On 8/19/2025 11:59 PM, Edgecombe, Rick P wrote:
On Tue, 2025-08-19 at 13:40 +0800, Binbin Wu wrote:
Currently, KVM TDX code filters out TSX (HLE or RTM) and WAITPKG using
tdx_clear_unsupported_cpuid(), which is sort of blacklist.
I am wondering if we could add another array, e.g., tdx_cpu_caps[], which is the
TDX version of kvm_cpu_caps[].
Using tdx_cpu_caps[] is a whitelist way.
We had something like this in some of the earlier revisions of the TDX CPUID
configuration.
For a new feature
- If the developer doesn't know anything about TDX, the bit just be added to
kvm_cpu_caps[].
- If the developer knows that the feature supported by both non-TDX VMs and TDs
(either the feature doesn't require any additional virtualization support or
the virtualization support is added for TDX), extend the macros to set the bit
both in kvm_cpu_caps[] and tdx_cpu_caps[].
- If there is a feature not supported by non-TDX VMs, but supported by TDs,
extend the macros to set the bit only in tdx_cpu_caps[].
So, tdx_cpu_caps[] could be used as the filter of configurable bits reported
to userspace.
In some ways this is the simplest, but having to maintain a big list in KVM was
not ideal.
Agree.
The original solution started with KVM_GET_SUPPORTED_CPUID and then
massaged the results to fit, so maybe just encoding the whole thing separately
is enough to reconsider it.
But what I was thinking is that we could most of that hardcoded list into the
TDX module, and only keep a list of non-trivial features (i.e. not simple
instruction CPUID bits) in KVM. The list of simple features (definition TBD)
could be provided by the TDX module.
It sounds like a good idea.
Either a list of simple features, or the opposite version is OK.
TDX module already provided the interface to get directly configurable bits.
VMM can get the other part by masking.
But providing a list of non-trivial features may be more direct.

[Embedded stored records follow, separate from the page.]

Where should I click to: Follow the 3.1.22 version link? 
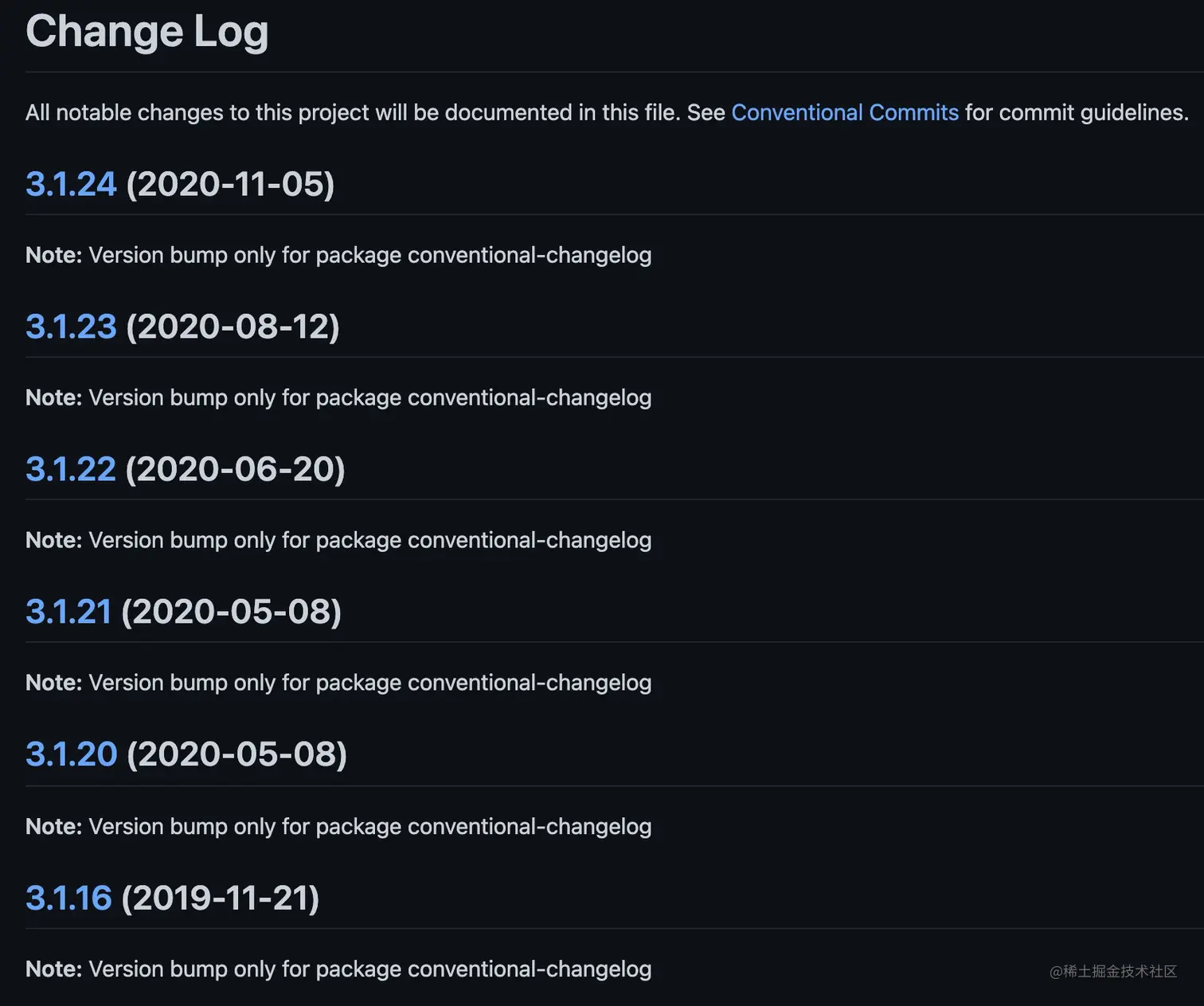[71, 469]
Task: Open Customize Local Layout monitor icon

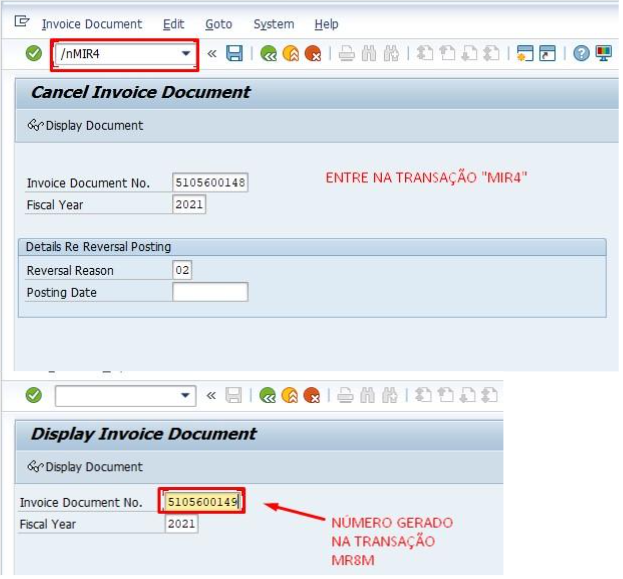Action: [604, 53]
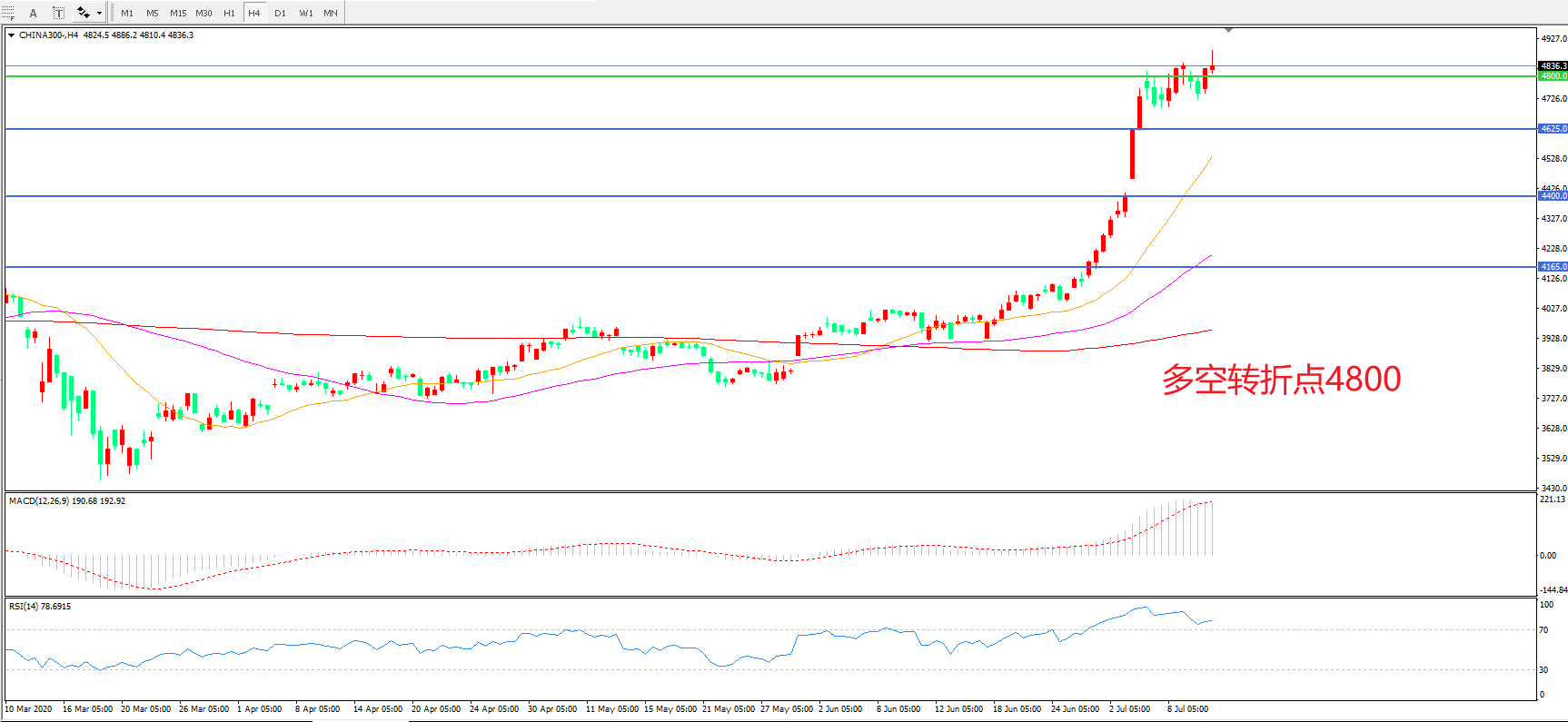Click the MACD(12,26,9) indicator label
The image size is (1568, 722).
pos(66,501)
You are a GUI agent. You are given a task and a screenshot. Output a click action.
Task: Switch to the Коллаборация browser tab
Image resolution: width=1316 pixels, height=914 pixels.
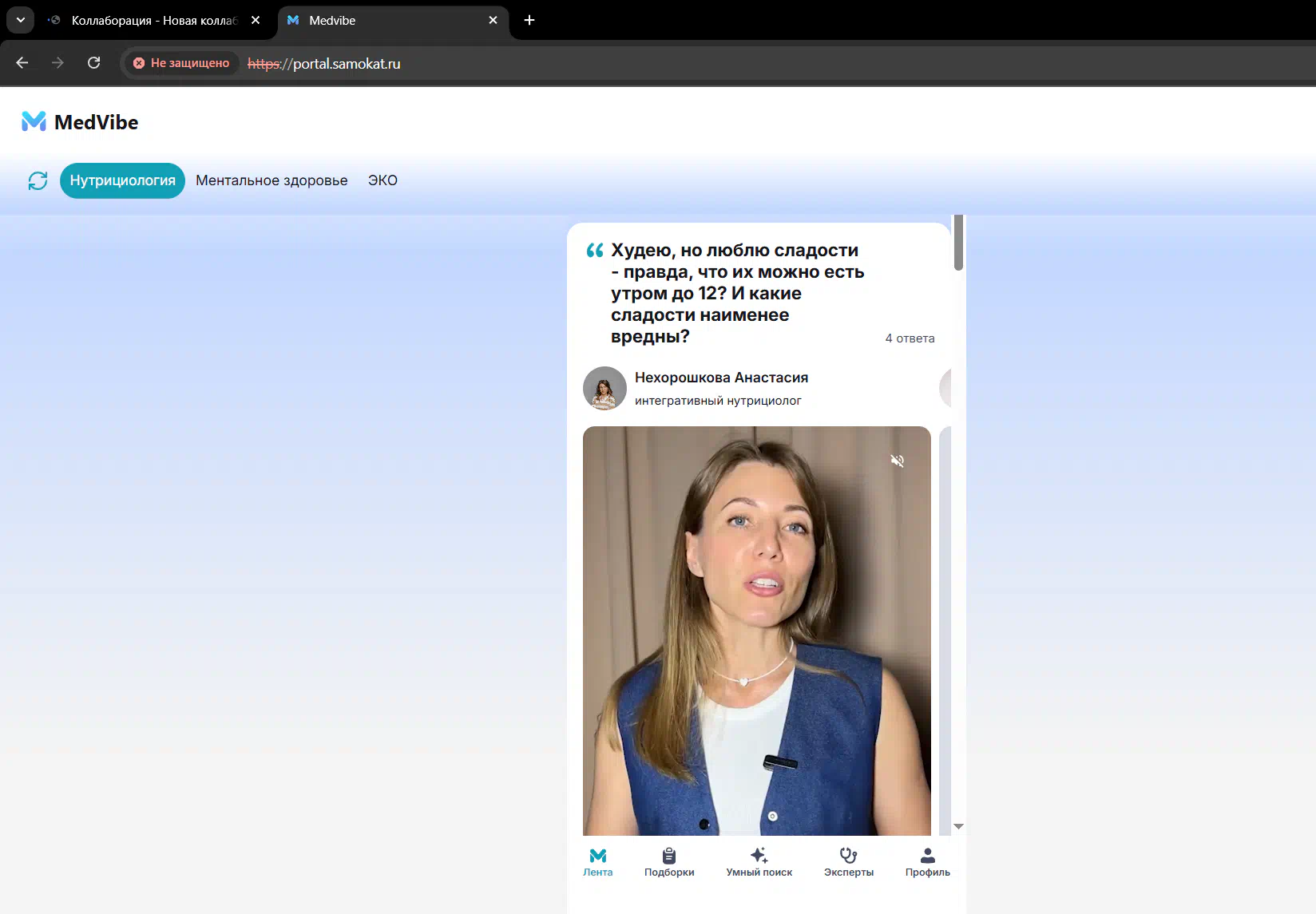coord(152,21)
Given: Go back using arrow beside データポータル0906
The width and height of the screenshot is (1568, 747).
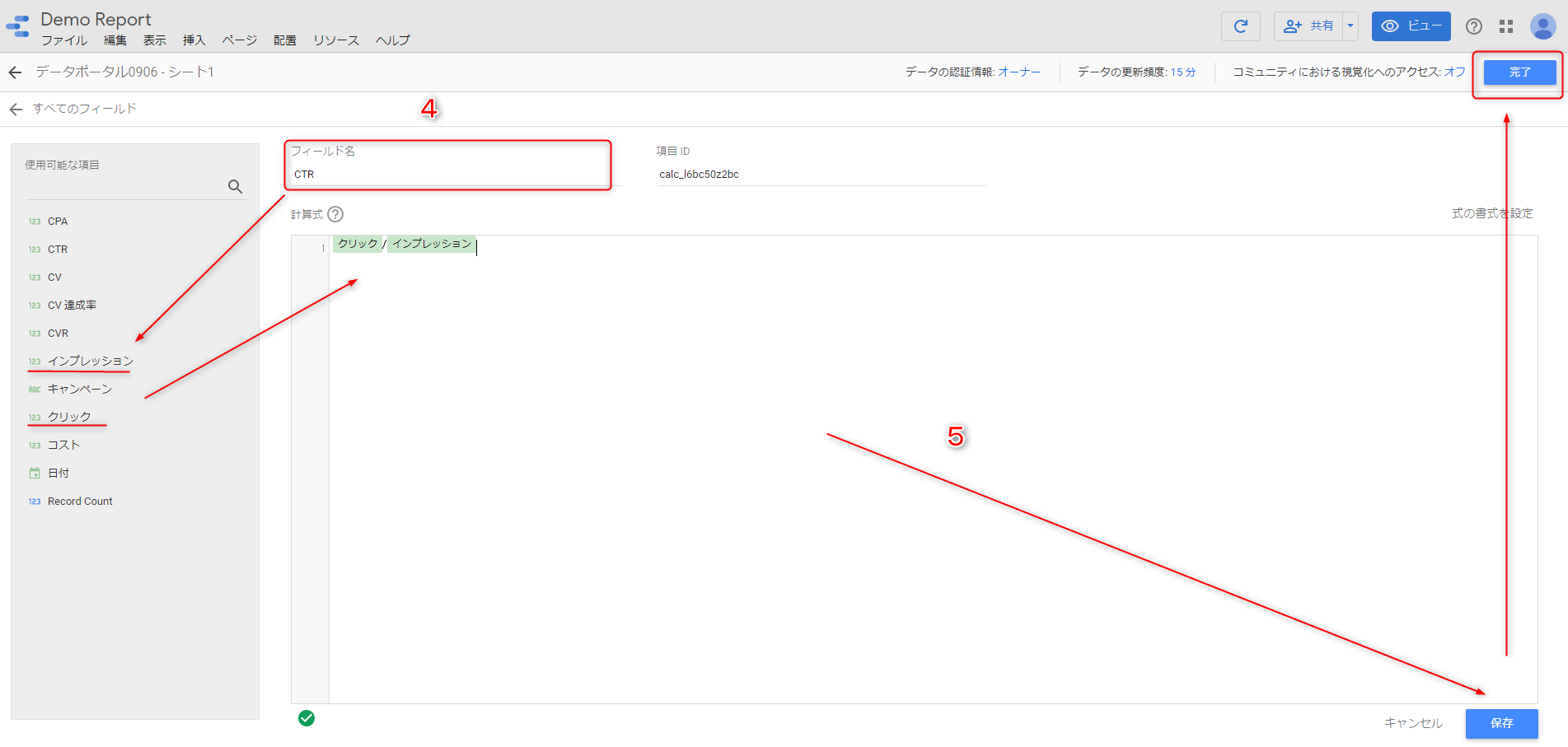Looking at the screenshot, I should point(15,72).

I think non-trivial features should cover both cases:
- a feature clobbers host state
- a feature that requires additional para-virtualization support in VMM. E.g,
the feature related MSR(s) should be virtualized by VMM. Without proper
para-virtualization support in VMM, the guest will experience functionality
issue when using the feature
So KVM could do the full filtering but only
keep a list that today would just look like TSX and WAITPKG that we already
have. So basically the same as what you are proposing, but just shrinks the size
of list KVM has to keep.
Comparing to blacklist (i.e., tdx_clear_unsupported_cpuid()), there is no risk
that a feature not supported by TDX is forgotten to be added to the blacklist.
Also, tdx_cpu_caps[] could support a feature that not supported for non-TDX VMs.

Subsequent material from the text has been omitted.